- Задания
(1) Перескажите короче абзац текста о допросе пленного, который начинается словами «То и дело прибегает адъютант». Основные факты сохраните.
(2) Процитируйте дословно строки листинга, начиная со строки с «Given: Switch units toggle to Watts» и до конца листинга включительно. Изображения в ответ не включайте.

***** Текст *****

Часовые ввели пленного советского солдата, первого пленного за много месяцев.
Перед Траутом стоял юноша со смелым, открытым взглядом. Вся его фигура была воплощением спокойствия и силы.
— Имья?
Молчание.
— Фамилия?
Молчание.
Траут ударил кулаком по столу.
— Полный обыск!
Подручные генерала сорвали с юноши одежду. Ощупали все тело. Заглянули даже в рот.
В карманах гимнастерки были обнаружены воинская книжка и комсомольский билет.
В обоих документах одно и то же имя: Юрий Васильевич Смирнов, год рождения 1925-й.
Литер полка ни о чем не говорил фашистам. Полк стрелковый, а прорыв осуществлен танковой колонной.
— Куда направляется колонна? Молчание…
— Заставить говорить… — отрывисто бросает Траут своим подручным.
И начинается неописуемое, беспредельно страшное. Фашисты делают все, чтобы русский юноша заговорил.
Траут спешит, Траут торопит палачей-истязателей. Ему дорога каждая секунда.
— Куда пошла танковая колонна?… — повторяет он каждые несколько секунд, и переводчик автоматически выкрикивает по-русски эти слова над ухом Юрия.
Пытка следует за пыткой. Всю свою омерзительную изобретательность пустили в ход фашистские изверги. Но даже нечеловеческие муки не заставили заговорить отважного советского юношу.
А время летит…
Траут уже не может себя сдерживать. Он сам наносит Юрию Смирнову несколько яростных ударов, сам срывает с него клочья кожи.
То и дело прибегает адъютант с донесениями. Пожалуй, уже и напрасен допрос. Фашисты поняли, что советская танковая колонна явно стремится к выходу на автомагистраль Москва — Минск.

***** Имеющиеся данные *****

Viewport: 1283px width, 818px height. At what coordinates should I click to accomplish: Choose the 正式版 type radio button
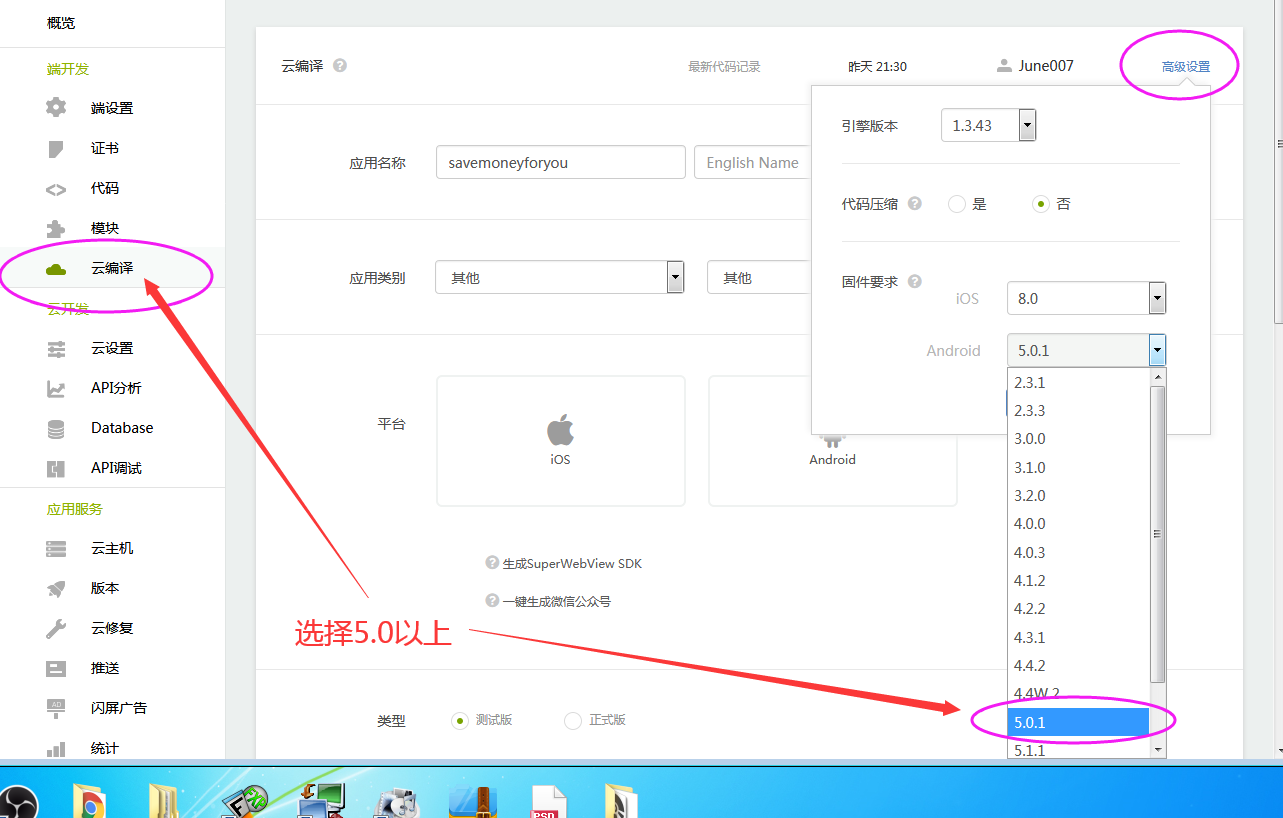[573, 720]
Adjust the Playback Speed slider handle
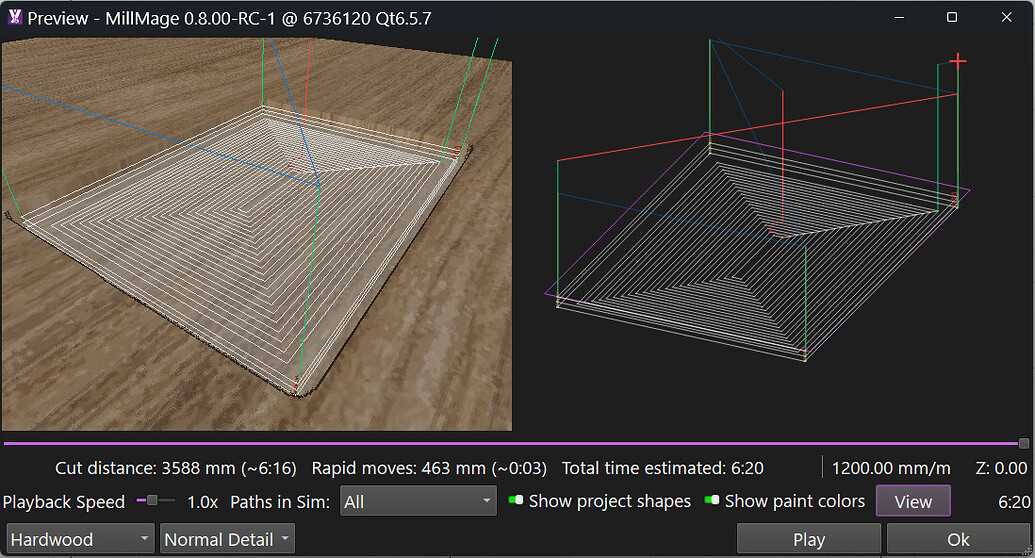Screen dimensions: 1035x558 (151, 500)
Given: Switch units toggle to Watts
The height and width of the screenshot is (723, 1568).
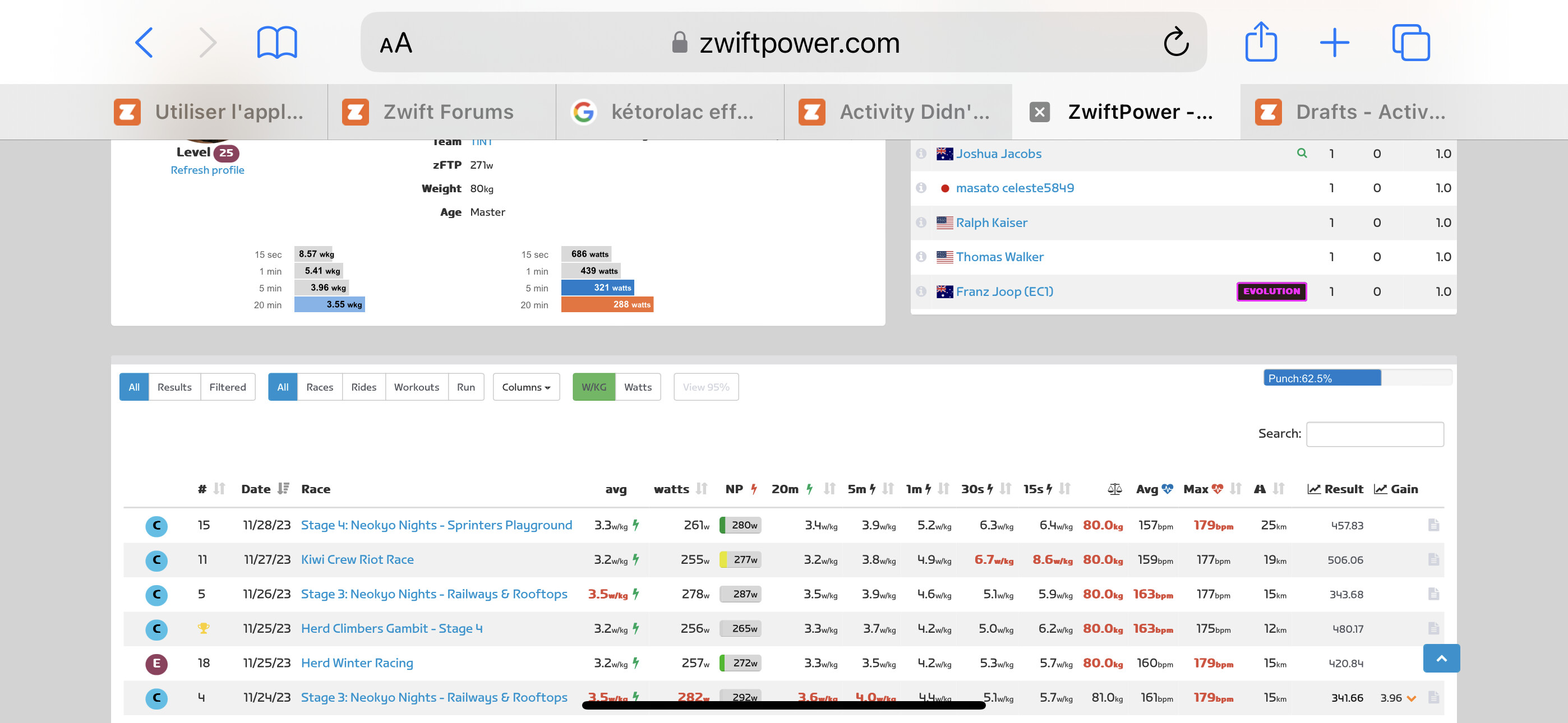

*****

- Ответы
(1) Адъютант постоянно приносит донесения, и допрос, похоже, уже ни к чему: фашисты поняли, что советская танковая колонна идёт к автомагистрали Москва — Минск.

(2)
Given: Switch units toggle to Watts
The height and width of the screenshot is (723, 1568).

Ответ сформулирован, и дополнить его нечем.